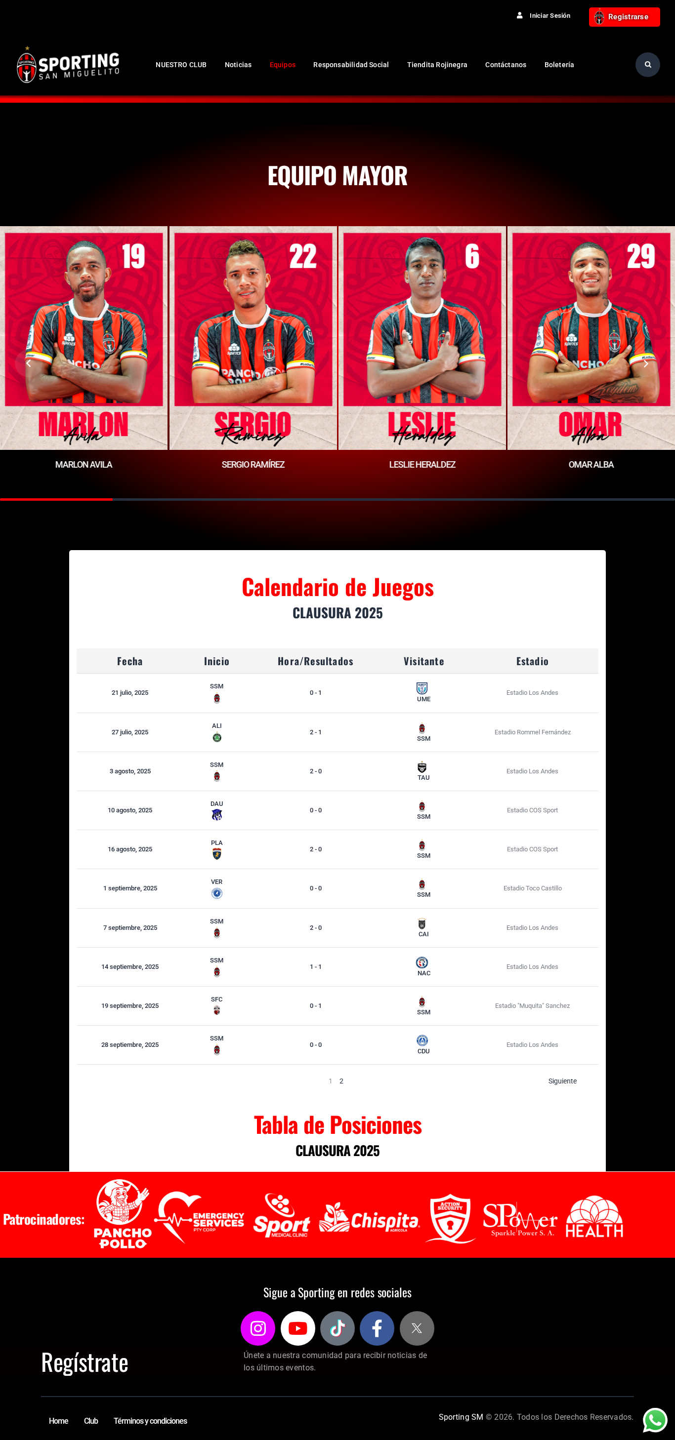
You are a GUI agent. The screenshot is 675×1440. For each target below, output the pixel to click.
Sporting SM (461, 1417)
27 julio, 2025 (130, 732)
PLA (217, 842)
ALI (217, 725)
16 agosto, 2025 (130, 849)
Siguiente (562, 1081)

####

Report how many lines of the items contain the string "output", with uppercase and lowercase letters matching exactly. Give only the number.

*FINAL RESULT:*
1